#### [WORKING DATA]

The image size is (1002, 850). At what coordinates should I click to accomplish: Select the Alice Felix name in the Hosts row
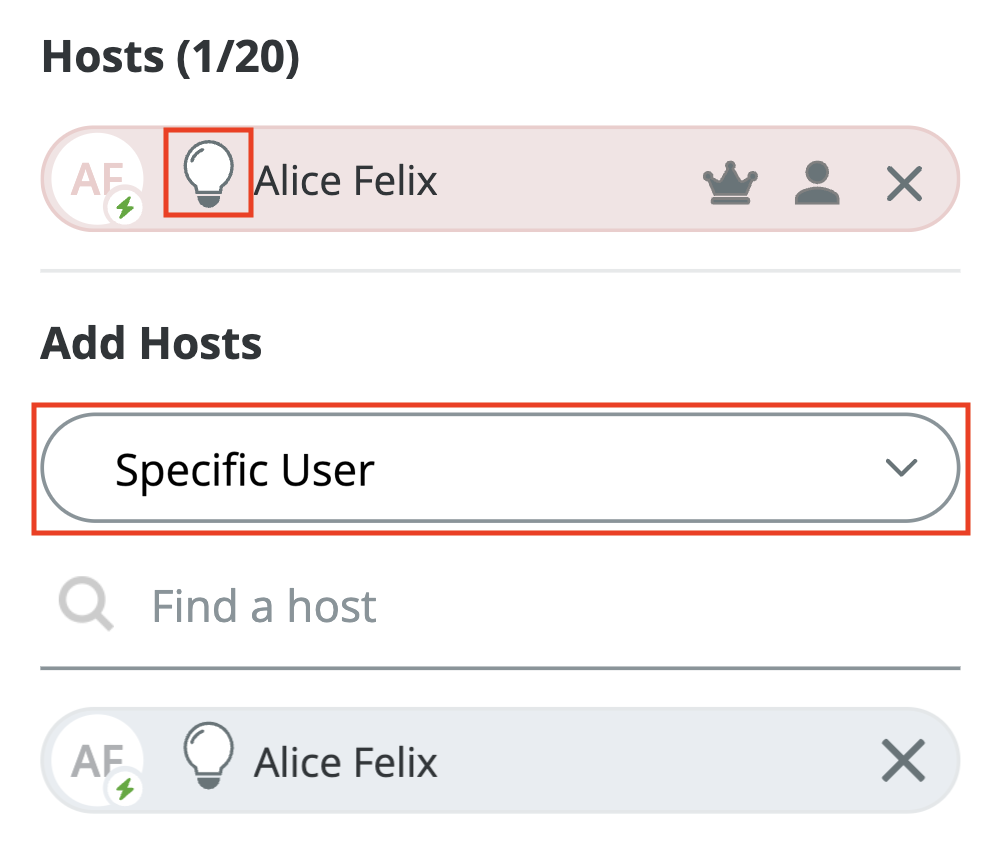(x=346, y=182)

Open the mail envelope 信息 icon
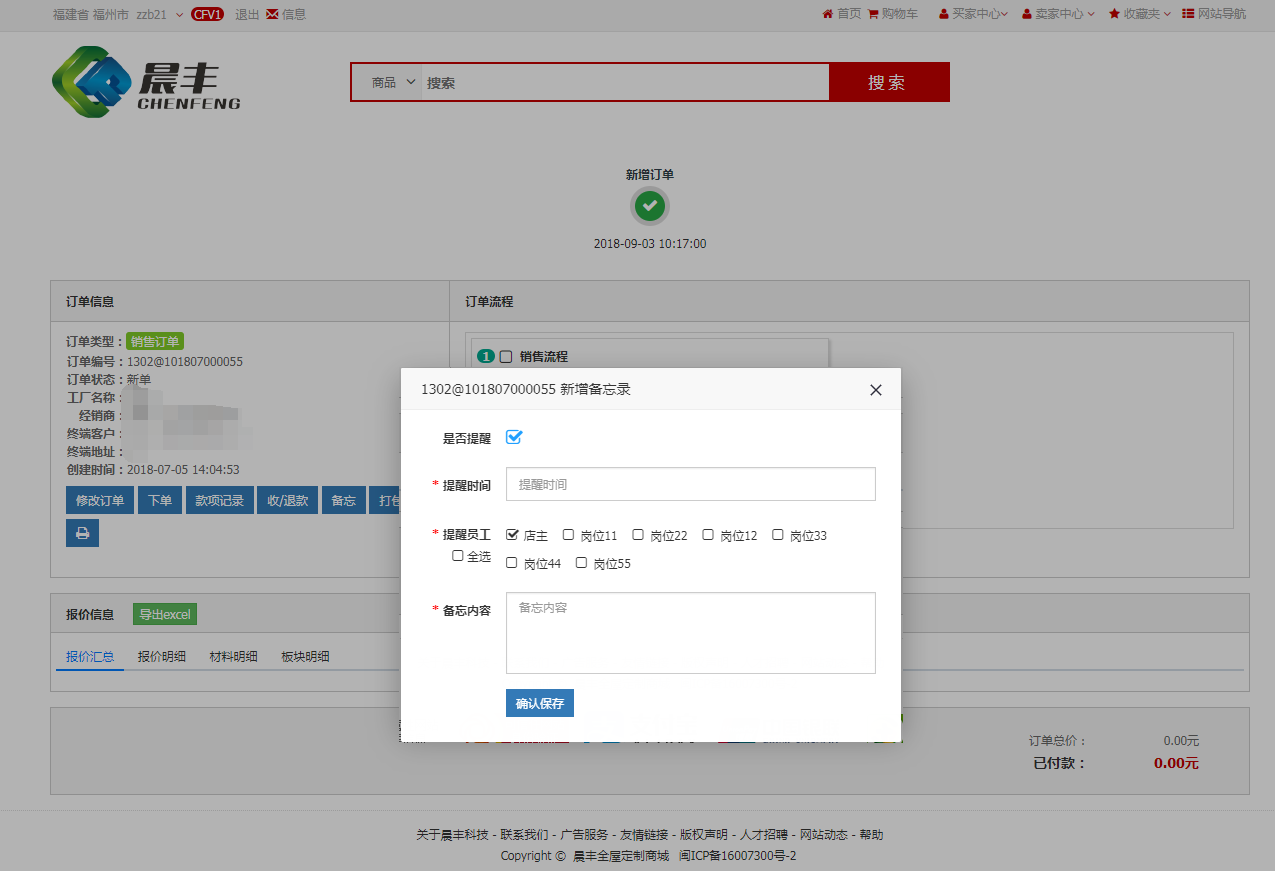tap(272, 14)
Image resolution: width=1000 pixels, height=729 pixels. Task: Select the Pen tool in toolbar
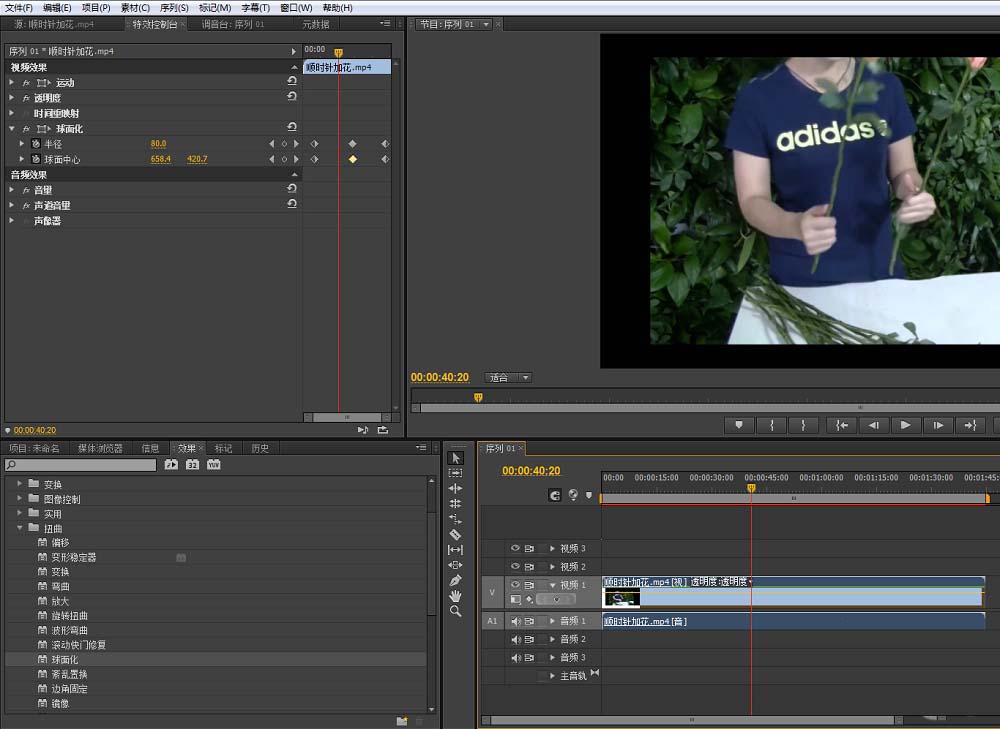point(456,580)
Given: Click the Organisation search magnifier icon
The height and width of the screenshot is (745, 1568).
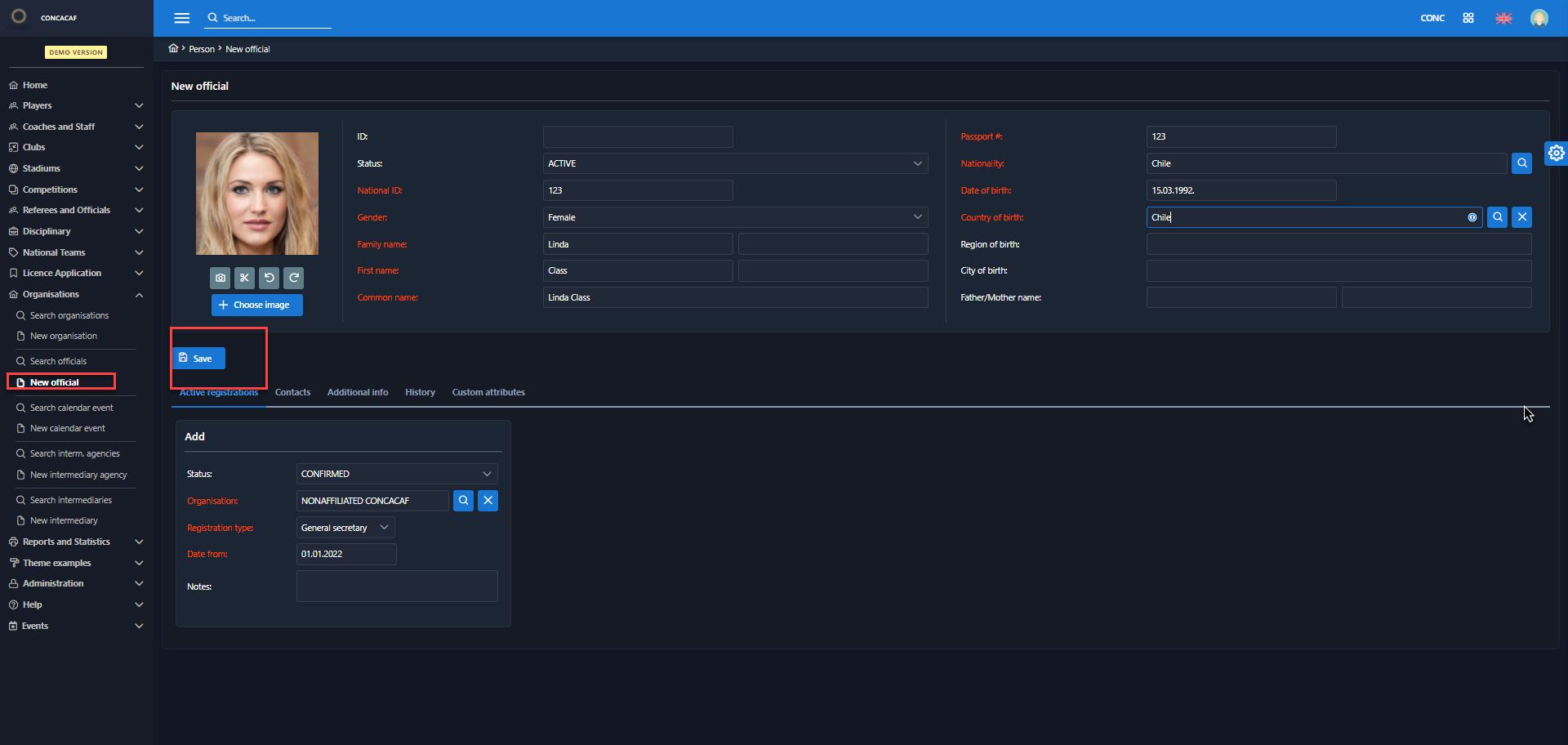Looking at the screenshot, I should click(x=463, y=501).
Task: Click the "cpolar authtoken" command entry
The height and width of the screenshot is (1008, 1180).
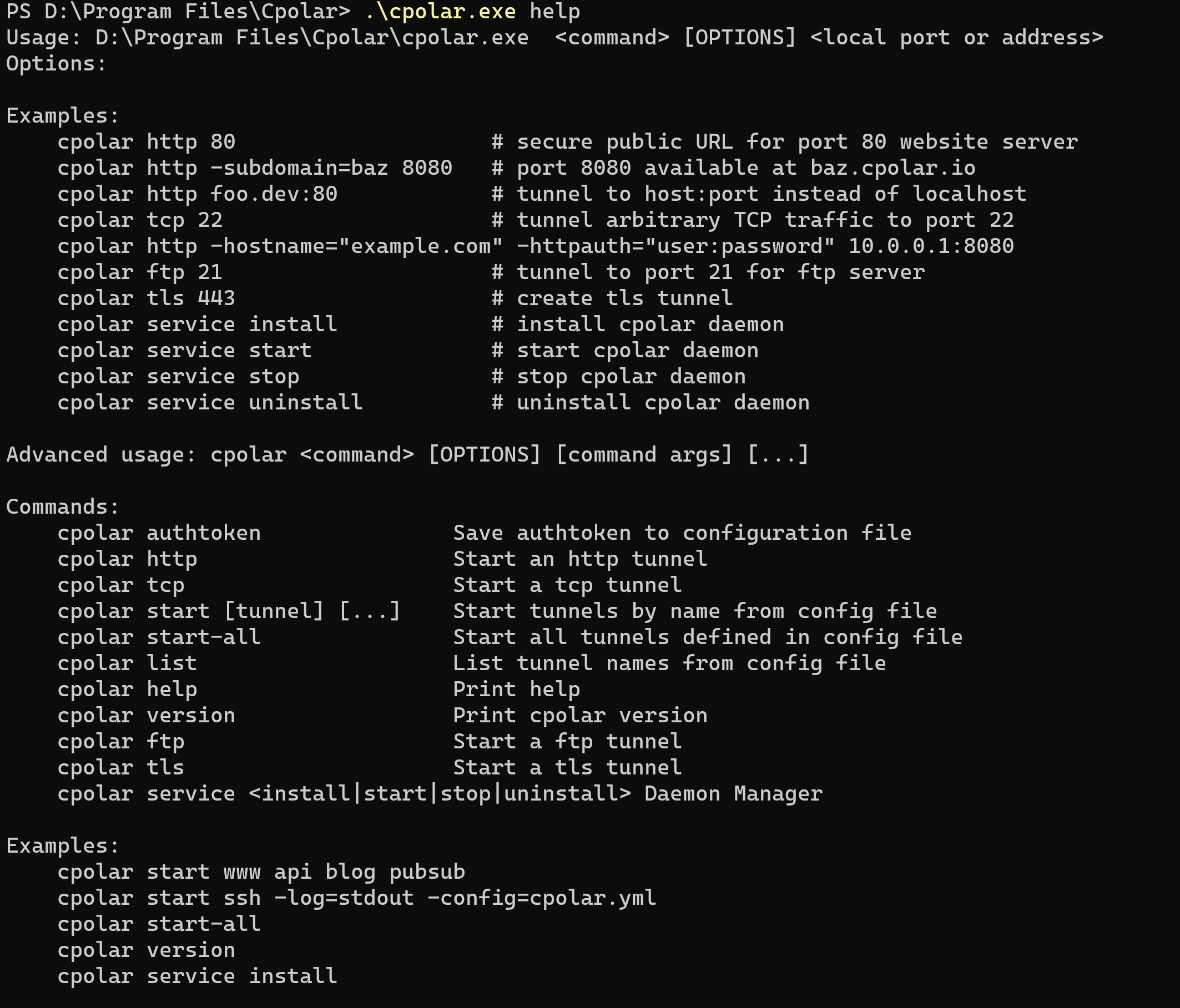Action: pyautogui.click(x=159, y=533)
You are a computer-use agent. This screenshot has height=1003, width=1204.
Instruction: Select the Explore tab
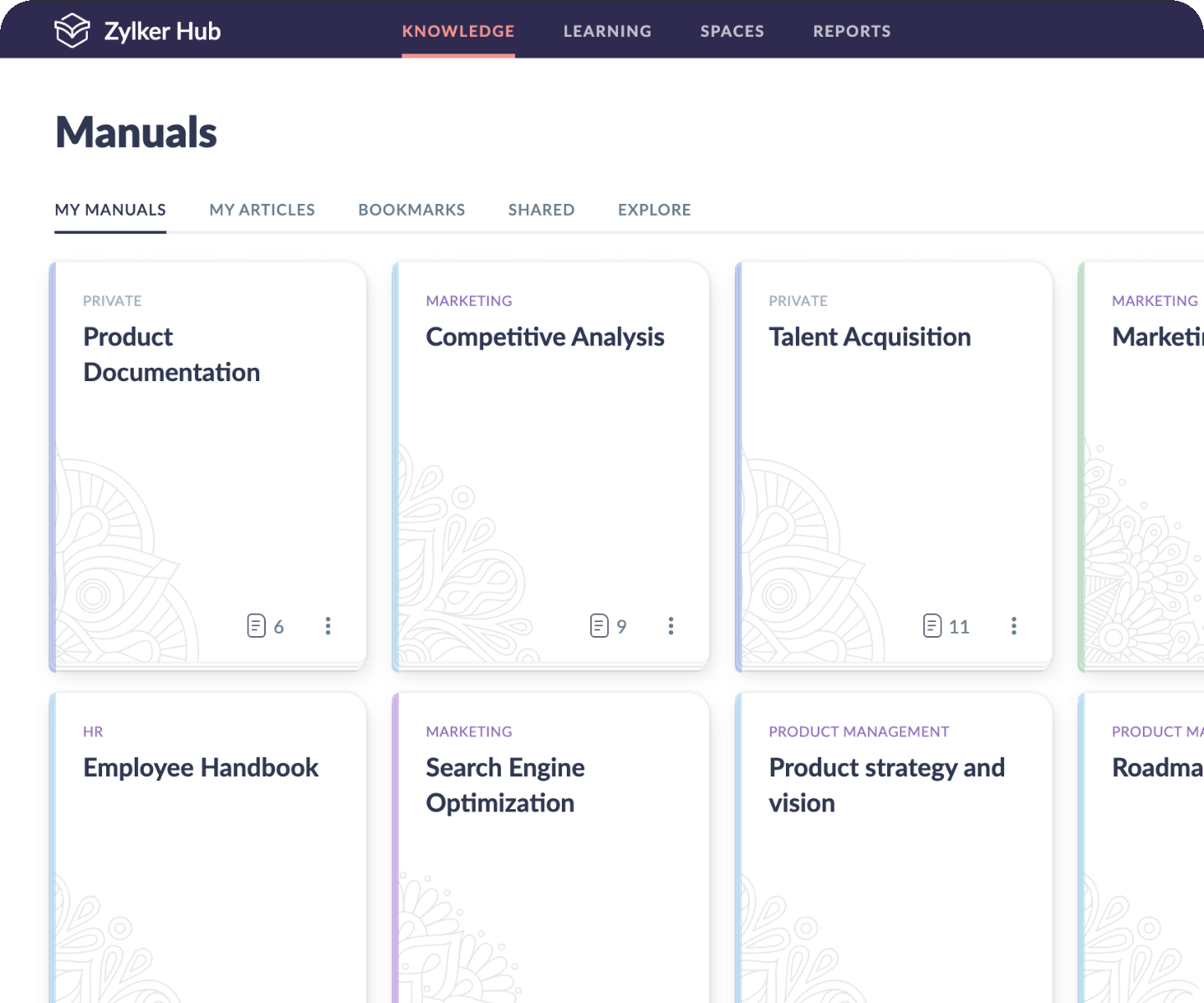654,210
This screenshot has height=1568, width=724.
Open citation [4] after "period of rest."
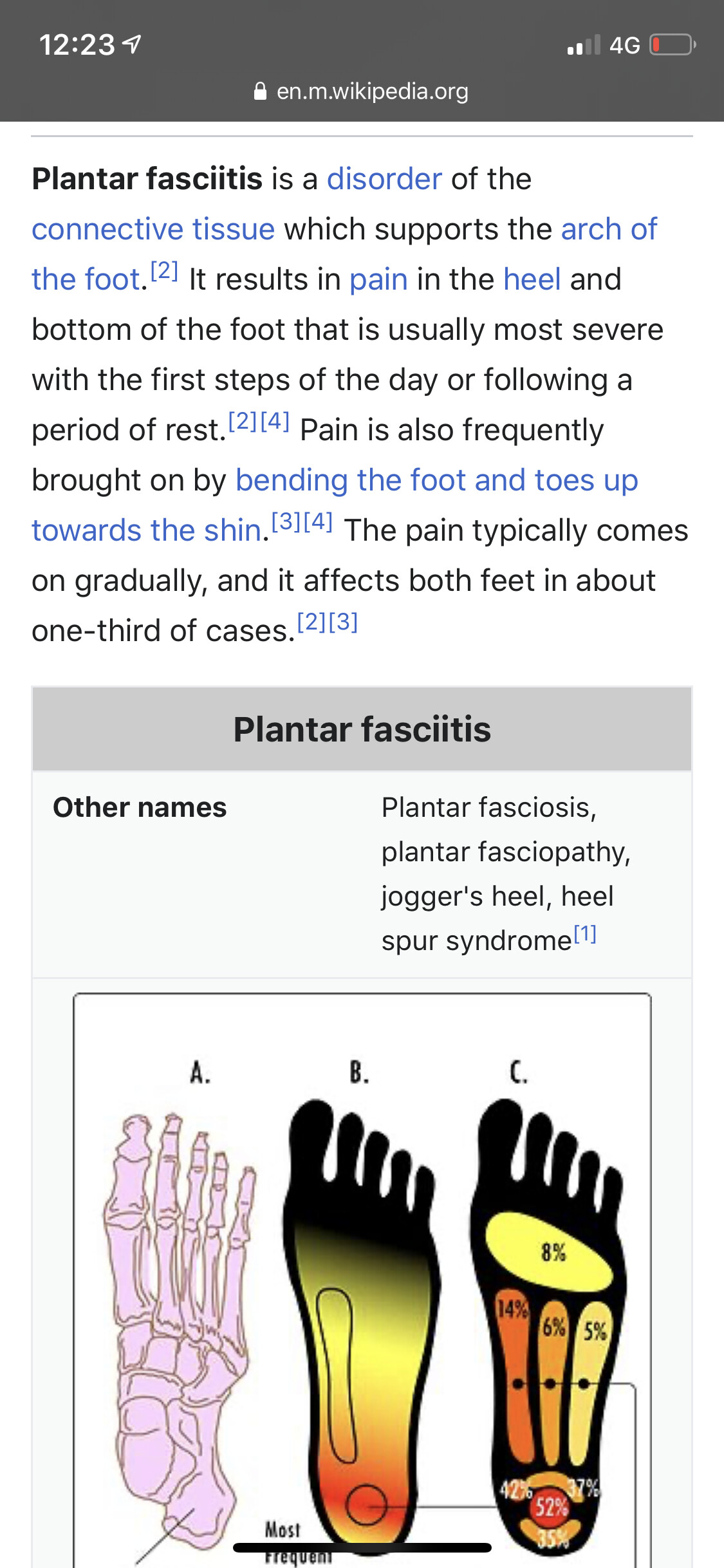point(275,422)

#### [EXERCISE DESCRIPTION]
Copy the lines above word for word, leaving out the pictures.

#### [EXPECTED ANSWER]
The image size is (1002, 850). At what coordinates should I click to accomplish: Select the Alice Felix name in the Hosts row
(x=346, y=182)

Open the mail envelope 信息 icon
tap(272, 14)
Image resolution: width=1000 pixels, height=729 pixels. Task: Select the Pen tool in toolbar
point(456,580)
Given: Click the Organisation search magnifier icon
The height and width of the screenshot is (745, 1568).
Looking at the screenshot, I should click(x=463, y=501).
Task: Click the "cpolar authtoken" command entry
The height and width of the screenshot is (1008, 1180).
Action: pyautogui.click(x=159, y=533)
You are a computer-use agent. This screenshot has height=1003, width=1204.
Instruction: Select the Explore tab
654,210
This screenshot has height=1568, width=724.
Open citation [4] after "period of rest."
point(275,422)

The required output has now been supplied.